The functions Tcl_UtfNext()/Tcl_UtfPrev() don't have a Tcl_UniChar parameter, still there's an expected coupling with the function Tcl_UtfToUniChar: If TCL_UTF_MAX=4 then we would expect Tcl_UtfNext() to be able to jump forward 4 bytes, while with TCL_UTF_MAX=3, Tcl_UtfNext() can only jump forward with maximum 3 bytes. The same for Tcl_UtfPrev().

The function Tcl_UtfCharComplete(), which is coupled with the function Tcl_UtfToUniChar (indicating if there are enough bytes available for Tcl_UtfToUniChar() to be called), has the same problem.

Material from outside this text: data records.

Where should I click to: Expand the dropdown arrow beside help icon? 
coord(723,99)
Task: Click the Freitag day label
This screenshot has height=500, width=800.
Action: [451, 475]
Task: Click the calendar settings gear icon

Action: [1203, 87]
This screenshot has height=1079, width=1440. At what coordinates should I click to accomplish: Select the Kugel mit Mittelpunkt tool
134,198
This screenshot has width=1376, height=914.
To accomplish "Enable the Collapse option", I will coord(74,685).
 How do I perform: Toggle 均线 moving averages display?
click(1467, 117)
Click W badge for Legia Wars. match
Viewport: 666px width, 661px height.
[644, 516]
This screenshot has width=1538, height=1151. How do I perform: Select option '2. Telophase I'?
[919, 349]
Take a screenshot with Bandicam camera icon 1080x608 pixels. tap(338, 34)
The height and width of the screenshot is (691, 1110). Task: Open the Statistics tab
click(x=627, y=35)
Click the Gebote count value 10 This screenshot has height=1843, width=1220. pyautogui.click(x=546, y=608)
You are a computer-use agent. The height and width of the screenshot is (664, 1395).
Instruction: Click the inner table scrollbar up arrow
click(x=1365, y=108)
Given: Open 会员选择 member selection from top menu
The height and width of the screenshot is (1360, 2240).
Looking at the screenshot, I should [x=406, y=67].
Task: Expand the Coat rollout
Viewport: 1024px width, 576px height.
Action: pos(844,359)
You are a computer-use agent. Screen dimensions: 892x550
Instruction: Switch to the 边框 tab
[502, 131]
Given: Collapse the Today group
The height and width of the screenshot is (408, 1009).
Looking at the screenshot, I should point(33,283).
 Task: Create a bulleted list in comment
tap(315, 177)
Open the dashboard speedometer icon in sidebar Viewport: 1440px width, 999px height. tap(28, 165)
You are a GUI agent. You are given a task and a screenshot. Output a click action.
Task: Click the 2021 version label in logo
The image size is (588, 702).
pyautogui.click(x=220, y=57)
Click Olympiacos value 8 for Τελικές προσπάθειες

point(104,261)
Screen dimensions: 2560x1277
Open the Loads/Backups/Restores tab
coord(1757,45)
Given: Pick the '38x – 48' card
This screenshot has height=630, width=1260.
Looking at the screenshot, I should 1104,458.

Making this function switchable has the advantage that this function now can be used to protect calls to Tcl_UtfNext() too, for extensions compiled with whatever value of TCL_UTF_MAX.

Specification

Implement new functions Tcl_UtfCharComplete()/Tcl_UtfNext()/Tcl_UtfPrev(), which can jump 4 bytes forward resp. back, so it is possible to jump over UTF-8 characters > U+FFFF in one step in stead of two.

The new Tcl_UtfNext()/Tcl_UtfPrev() functions will get their own new entries in the stub table. So, extensions (however rare) using Tcl_UtfNext()/Tcl_UtfPrev() but compiled against Tcl 8.6 headers will keep their original behavior.

The new Tcl_UtfCharComplete() will behave almost identical to the old one. The only difference is when it encounters a starting byte between 0xF0 and 0xF5: Then it will return true only when at least 4 bytes are available.

If an extension is compiled with -DTCL_UTF_MAX=4 or with -DTCL_NO_DEPRECATED, then Tcl_UtfCharComplete() will start behaving like described in this TIP, if not then it will behave exactly as in Tcl 8.6.

Documentation regarding Tcl_UtfCharComplete() is adapted, stating that this function can now be used to protect Tcl_UtfNext() calls too.

Implementation

Implementation is in branch tip-575

Compatibility

As long as Tcl and/or extensions are both compiled with -DTCL_UTF_MAX=3 (which is the default in Tcl 8.x) or -DTCL_UTF_MAX=4 (as in Tcl 9.x), nothing changes. The difference can only be noted in extensions which are compiled using a different TCL_UTF_MAX value than Tcl.

Copyright

This document has been placed in the public domain.